Unless you self-identify with certain counterculture groups, chances are pretty good that you've never used a solar cooker.
While they are decidedly niche items in the U.S., solar cookers are a necessity for those in the developing world. Affordable and surprisingly low-tech, these ovens use a combination of mirrors and clever insulation to harness the raw power of the sun.
The advantages of solar powered ovens are many. The devices are easy to make, offer fuel-free cooking, have little to no environmental impact, and help to limit deforestation. Of course, the technology is not without its shortcomings.

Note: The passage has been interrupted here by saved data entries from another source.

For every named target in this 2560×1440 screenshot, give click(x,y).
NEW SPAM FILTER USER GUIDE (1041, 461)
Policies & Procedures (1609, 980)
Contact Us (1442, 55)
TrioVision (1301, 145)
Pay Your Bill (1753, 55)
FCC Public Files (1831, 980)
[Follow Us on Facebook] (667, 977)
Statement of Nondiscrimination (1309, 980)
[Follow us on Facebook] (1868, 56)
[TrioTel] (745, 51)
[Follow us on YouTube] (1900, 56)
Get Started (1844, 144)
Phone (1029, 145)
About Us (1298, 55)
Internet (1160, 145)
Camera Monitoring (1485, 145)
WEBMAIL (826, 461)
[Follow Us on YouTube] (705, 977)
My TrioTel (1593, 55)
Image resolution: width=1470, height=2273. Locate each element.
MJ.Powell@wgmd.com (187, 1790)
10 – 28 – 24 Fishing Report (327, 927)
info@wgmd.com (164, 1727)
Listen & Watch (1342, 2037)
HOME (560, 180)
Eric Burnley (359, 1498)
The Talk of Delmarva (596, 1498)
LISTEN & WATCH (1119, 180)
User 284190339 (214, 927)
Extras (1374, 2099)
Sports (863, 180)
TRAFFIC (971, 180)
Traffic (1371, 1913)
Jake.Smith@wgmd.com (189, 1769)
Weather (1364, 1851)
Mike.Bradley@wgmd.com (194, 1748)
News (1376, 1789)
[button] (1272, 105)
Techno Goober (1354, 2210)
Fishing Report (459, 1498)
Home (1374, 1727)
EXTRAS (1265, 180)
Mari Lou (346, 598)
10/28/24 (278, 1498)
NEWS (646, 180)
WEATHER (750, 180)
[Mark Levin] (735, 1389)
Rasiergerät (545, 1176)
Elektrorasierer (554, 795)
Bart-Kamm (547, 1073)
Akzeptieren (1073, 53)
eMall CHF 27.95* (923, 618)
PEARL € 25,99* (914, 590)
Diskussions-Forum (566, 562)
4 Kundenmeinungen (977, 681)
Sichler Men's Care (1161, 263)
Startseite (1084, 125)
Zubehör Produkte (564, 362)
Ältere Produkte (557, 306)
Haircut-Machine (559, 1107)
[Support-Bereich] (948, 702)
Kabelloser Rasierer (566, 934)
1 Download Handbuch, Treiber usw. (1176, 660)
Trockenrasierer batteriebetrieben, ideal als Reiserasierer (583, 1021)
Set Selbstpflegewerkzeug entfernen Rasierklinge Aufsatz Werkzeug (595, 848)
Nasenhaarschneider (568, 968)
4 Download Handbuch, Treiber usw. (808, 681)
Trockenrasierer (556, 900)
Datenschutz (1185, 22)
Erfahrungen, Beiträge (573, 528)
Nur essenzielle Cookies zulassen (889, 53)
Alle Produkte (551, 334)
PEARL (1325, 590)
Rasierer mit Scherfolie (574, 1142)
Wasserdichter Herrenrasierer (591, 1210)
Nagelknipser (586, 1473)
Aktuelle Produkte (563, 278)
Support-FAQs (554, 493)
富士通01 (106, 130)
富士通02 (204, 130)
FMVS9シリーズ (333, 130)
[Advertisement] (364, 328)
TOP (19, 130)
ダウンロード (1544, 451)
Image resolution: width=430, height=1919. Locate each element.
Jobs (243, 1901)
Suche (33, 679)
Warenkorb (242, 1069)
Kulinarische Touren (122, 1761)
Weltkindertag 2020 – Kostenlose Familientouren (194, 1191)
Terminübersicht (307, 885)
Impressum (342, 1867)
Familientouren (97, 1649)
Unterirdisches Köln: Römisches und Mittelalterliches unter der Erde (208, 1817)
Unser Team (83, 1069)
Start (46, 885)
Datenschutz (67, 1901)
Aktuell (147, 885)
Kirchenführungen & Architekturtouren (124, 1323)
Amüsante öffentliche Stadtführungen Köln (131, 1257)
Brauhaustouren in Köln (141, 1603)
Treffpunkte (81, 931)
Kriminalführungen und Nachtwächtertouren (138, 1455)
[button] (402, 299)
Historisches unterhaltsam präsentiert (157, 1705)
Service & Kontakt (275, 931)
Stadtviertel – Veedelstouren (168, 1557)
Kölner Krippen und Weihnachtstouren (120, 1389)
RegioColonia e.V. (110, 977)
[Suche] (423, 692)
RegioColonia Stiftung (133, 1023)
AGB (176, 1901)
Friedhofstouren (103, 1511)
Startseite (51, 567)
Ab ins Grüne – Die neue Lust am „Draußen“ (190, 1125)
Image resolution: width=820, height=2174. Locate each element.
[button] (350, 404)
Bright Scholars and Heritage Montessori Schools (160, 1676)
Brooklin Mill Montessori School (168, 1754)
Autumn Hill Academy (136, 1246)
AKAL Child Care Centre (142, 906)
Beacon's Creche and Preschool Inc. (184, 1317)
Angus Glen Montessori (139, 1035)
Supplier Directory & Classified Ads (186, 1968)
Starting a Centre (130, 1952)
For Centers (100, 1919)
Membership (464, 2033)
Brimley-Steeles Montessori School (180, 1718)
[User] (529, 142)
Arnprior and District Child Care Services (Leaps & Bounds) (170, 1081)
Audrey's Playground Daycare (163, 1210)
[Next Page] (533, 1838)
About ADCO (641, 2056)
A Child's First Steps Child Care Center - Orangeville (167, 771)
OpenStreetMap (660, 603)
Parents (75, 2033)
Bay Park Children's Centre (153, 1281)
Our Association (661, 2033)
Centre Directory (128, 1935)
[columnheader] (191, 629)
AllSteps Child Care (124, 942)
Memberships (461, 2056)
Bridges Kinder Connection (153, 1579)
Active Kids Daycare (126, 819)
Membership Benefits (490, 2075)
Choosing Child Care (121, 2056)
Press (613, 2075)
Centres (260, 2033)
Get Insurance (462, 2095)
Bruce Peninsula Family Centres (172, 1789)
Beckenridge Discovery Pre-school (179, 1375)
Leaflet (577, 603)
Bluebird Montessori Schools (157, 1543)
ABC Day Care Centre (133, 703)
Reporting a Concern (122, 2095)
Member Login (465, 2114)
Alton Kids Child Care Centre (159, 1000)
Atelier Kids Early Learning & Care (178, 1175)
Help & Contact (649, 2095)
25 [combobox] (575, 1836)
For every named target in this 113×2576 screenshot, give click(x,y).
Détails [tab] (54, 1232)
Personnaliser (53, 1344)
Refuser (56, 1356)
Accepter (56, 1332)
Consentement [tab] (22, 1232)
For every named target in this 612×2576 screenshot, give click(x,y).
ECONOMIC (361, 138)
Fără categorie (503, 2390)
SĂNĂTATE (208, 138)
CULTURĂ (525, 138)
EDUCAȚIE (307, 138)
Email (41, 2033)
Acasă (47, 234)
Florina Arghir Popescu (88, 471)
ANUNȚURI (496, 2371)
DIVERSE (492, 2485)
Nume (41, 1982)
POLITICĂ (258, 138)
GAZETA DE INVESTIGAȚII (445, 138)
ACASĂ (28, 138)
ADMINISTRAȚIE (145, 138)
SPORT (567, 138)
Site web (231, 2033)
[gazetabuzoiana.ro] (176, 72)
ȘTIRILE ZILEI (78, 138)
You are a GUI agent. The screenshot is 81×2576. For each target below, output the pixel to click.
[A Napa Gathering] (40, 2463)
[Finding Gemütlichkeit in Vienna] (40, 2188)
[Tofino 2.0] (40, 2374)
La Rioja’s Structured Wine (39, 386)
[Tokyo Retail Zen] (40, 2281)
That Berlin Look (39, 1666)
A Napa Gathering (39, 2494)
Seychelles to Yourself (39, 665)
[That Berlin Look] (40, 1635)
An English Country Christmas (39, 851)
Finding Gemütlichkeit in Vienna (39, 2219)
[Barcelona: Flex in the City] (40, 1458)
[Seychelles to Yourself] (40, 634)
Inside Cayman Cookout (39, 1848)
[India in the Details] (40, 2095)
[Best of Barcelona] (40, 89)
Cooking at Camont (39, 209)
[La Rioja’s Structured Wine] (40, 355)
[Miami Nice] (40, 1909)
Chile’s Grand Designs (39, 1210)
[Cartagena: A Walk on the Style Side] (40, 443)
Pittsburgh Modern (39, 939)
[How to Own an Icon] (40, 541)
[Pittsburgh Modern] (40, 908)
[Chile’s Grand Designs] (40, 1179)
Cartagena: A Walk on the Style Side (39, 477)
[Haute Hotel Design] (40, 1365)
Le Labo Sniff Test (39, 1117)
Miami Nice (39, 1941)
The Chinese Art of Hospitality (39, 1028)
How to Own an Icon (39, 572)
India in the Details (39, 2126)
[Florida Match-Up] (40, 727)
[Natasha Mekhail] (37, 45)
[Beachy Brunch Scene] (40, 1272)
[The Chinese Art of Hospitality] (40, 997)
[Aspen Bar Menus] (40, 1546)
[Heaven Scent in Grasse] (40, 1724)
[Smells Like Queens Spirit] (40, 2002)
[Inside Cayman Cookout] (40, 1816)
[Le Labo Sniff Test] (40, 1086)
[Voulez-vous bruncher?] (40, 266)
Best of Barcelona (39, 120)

As you might expect, solar cookers are useless on cloudy days, and cooking in the evening is all but impossible. Also, even at high noon on the equator, the best solar ovens in use today max out at around 300°F. While that's more than enough to cook most dishes—given enough time, anyway—certain region-specific staples like Ethiopian injera bread require temperatures as high as 400°F.
But researchers at the Norwegian University of Science and Technology believe they've struck upon a new technique to address these shortcomings. They've developed a solar oven that is not only able to reach temperatures as high as 482°F, but is also able to store that heat over a 24 hour period.
The solar oven captures the sun's heat in a mixture of salts, including fluoride, chloride, and nitrate. This salt mixture acts as a solar battery, storing and discharging the heat over time.
With only 3% of its landmass covered in forest—down from as much as 40% in the 1960s—Ethiopia is in dire need of fuel-free cooking alternatives. While this particular cooker is still in the research and development stage, its Ethiopian-born inventor, Asfafaw Tesfay, hopes to make the oven available to schools, universities, bakeries, and restaurants in the region.